在application.properties配置文件中配置主键生成规则：

spring.shardingsphere.rules.sharding.key-generators.course_cid_alg.type=MYKEY

以下是主键生成策略的核心代码，调用newInstance(final AlgorithmConfiguration keyGenerateAlgorithmConfig) 会生成对应的主键生成策略。

/**
 * Key generate algorithm factory.
 */
@NoArgsConstructor(access = AccessLevel.PRIVATE)
public final class KeyGenerateAlgorithmFactory {
    
    static {
        ShardingSphereServiceLoader.register(KeyGenerateAlgorithm.class);
    }
    
    /**
     * Create new instance of key generate algorithm.
     *
     * @return created instance
     */
    public static KeyGenerateAlgorithm newInstance() {
        return RequiredSPIRegistry.getRegisteredService(KeyGenerateAlgorithm.class);
    }
    
    /**
     * Create new instance of key generate algorithm.
     *
     * @param keyGenerateAlgorithmConfig key generate algorithm configuration
     * @return created instance
     */
    public static KeyGenerateAlgorithm newInstance(final AlgorithmConfiguration keyGenerateAlgorithmConfig) {
        return ShardingSphereAlgorithmFactory.createAlgorithm(keyGenerateAlgorithmConfig, KeyGenerateAlgorithm.class);
    }
    
    /**
     * Judge whether contains key generate algorithm.
     *
     * @param keyGenerateAlgorithmType key generate algorithm type
     * @return contains key generate algorithm or not
     */
    public static boolean contains(final String keyGenerateAlgorithmType) {
        return TypedSPIRegistry.findRegisteredService(KeyGenerateAlgorithm.class, keyGenerateAlgorithmType).isPresent();
    }
}

2.分片策略

在application.properties配置文件中配置分片策略：

spring.shardingsphere.rules.sharding.sharding-algorithms.course_tbl_alg.type=MYCOMPLEX

以下是生成分片策略的工厂类，核心是调用newInstance()方法创建分片策略。

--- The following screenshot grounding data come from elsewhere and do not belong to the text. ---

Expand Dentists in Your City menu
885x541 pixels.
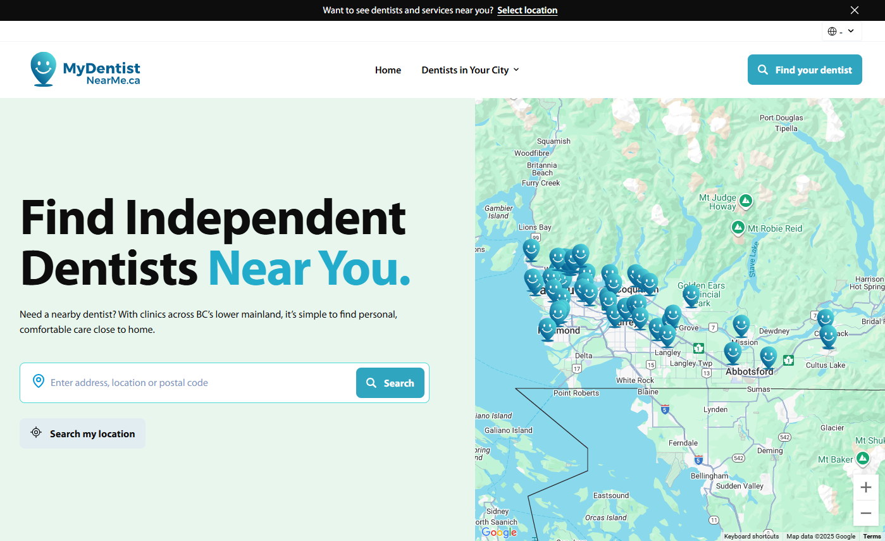[x=470, y=70]
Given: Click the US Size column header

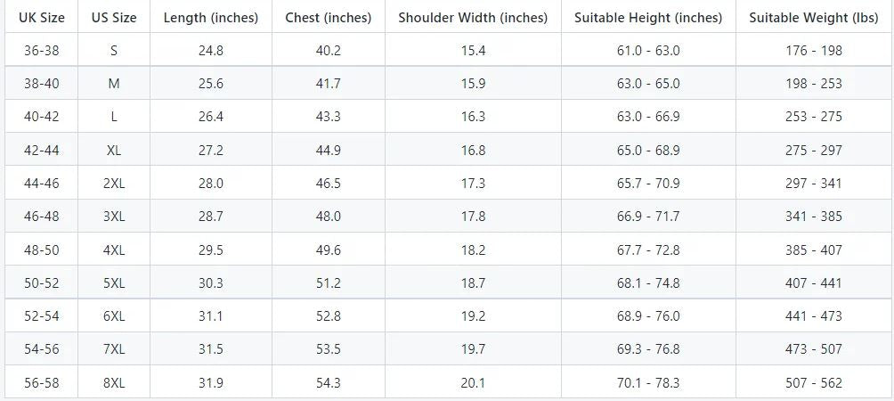Looking at the screenshot, I should tap(114, 18).
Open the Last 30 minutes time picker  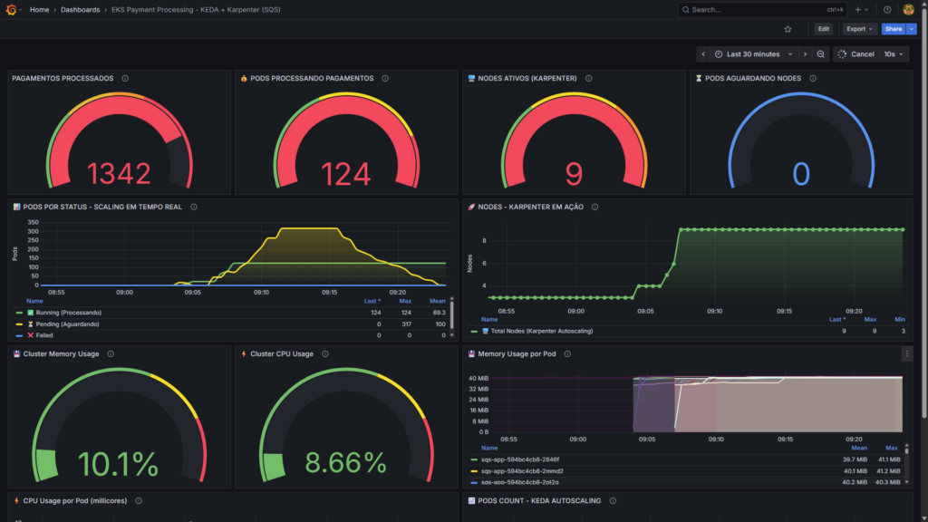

import lombok.AccessLevel;
import lombok.NoArgsConstructor;
import org.apache.shardingsphere.infra.config.algorithm.AlgorithmConfiguration;
import org.apache.shardingsphere.infra.config.algorithm.ShardingSphereAlgorithmFactory;
import org.apache.shardingsphere.sharding.spi.ShardingAlgorithm;
import org.apache.shardingsphere.infra.util.spi.ShardingSphereServiceLoader;
import org.apache.shardingsphere.infra.util.spi.type.typed.TypedSPIRegistry;

/**
 * Sharding algorithm factory.
 */
@NoArgsConstructor(access = AccessLevel.PRIVATE)
public final class ShardingAlgorithmFactory {
    
    static {
        ShardingSphereServiceLoader.register(ShardingAlgorithm.class);
    }
    
    /**
     * Create new instance of sharding algorithm.
     * 
     * @param shardingAlgorithmConfig sharding algorithm configuration
     * @return created instance
     */
    public static ShardingAlgorithm newInstance(final AlgorithmConfiguration shardingAlgorithmConfig) {
        return ShardingSphereAlgorithmFactory.createAlgorithm(shardingAlgorithmConfig, ShardingAlgorithm.class);
    }
    
    /**
     * Judge whether contains sharding algorithm.
     *
     * @param shardingAlgorithmType sharding algorithm type
     * @return contains sharding algorithm or not
     */
    public static boolean contains(final String shardingAlgorithmType) {
        return TypedSPIRegistry.findRegisteredService(ShardingAlgorithm.class, shardingAlgorithmType).isPresent();
    }
}

3.SPI机制

以上的分布式主键生成和分片策略生成都可以自定义实现，该自定义实现是通过SPI机制实现的。

SPI机制指系统里抽象的各个模块，往往有很多不同的实现方案，比如日志模块的方案，xml解析模块、jdbc模块的方案等。面向的对象的设计里，我们一般推荐模块之间基于接口编程，模块之间不对实现类进行硬编码。

Java SPI 的具体约定为:当服务的提供者，提供了服务接口的一种实现之后，在jar包的 META-INF/services/ 目录里同时创建一个以服务接口命名的文件。该文件里就是实现该服务接口的具体实现类。

而当外部程序装配这个模块的时候，就能通过该jar包**META-INF/services/**里的配置文件找到具体的实现类名，并装载实例化，完成模块的注入。

基于这样一个约定就能很好的找到服务接口的实现类，而不需要再代码里制定。jdk提供服务实现查找的一个工具类：java.util.ServiceLoader。在主键生成策略和分片策略中的源码中都能看到ServiceLoader.load(serviceInterface)这样的方法，这就是通过SPI来加载自定义策略。

import lombok.AccessLevel;

import lombok.NoArgsConstructor;

import lombok.SneakyThrows;

import org.apache.shardingsphere.infra.util.spi.annotation.SingletonSPI;
import java.util.Collection;

import java.util.Collections;

import java.util.LinkedList;

import java.util.Map;

import java.util.ServiceLoader;

import java.util.concurrent.ConcurrentHashMap;
/**

 * ShardingSphere service loader.

 */

@NoArgsConstructor(access = AccessLevel.PRIVATE)

public final class ShardingSphereServiceLoader {
    private static final Map